To be frank, the difficulty was never really there. It's a multiple-choice, generalist exam that tests for a shallow level of knowledge across a fairly broad set of security disciplines. Any potential difficulty came from the broadness which typically required most people to have to learn new things to cover the domains in which they had no experience. That's not my concern though.

 

I see the bar having been lowered mostly in relation to the length of the test. When it was 250 questions and potentially going to be a 6-hour marathon, that would put off all but the most determined. I know the CAT version is supposed to allow a person's level of understanding to be more quickly ascertained so there is supposedly no need for 250 questions. However, due to this, people now think they can finish the exam within an hour so more people are willing to attempt the exam - especially if the cost is being borne by someone else like their employer.

 

When you factor in test taking strategies, the fact the knowledge level required is fairly shallow to start with, a greater willingness from more people to take the exam due to the shorter length, and the fairly lax endorsement process, you end up with hordes of people passing who are just devaluing the certification. Also, in terms of passing an interview, it's often the biggest charlatans that perform the best in those.

 

Prior to the CAT version, I had the utmost respect for the knowledge and capabilities of all of the CISSPs I knew. I can no longer say that now.

 

DavidMelnick
Newcomer II

With the conversation on the exam, I dont want to loose sight of your comment regarding ongoing communication/engagement with the Board and Member or the ongoing ability for the Board to be able to take into consideration the thoughts of the membership.
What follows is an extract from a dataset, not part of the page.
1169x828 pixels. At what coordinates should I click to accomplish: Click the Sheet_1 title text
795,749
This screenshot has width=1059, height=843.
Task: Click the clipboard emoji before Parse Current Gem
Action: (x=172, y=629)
There has not always been an easy way to gauge the point of view of the membership. Perhaps there might be a way to get regular feedback from a broader audience, e.g. running surveys/polls on key questions/decisions facing the Board? However, the broad membership isnt always willing to volunteer there time (they have busy jobs with lots of responsibility and may or may not even take the time to respond to an issue). Curious your thoughts on the tools/techniques which could allow for ongoing engagement by the 100k+ membership?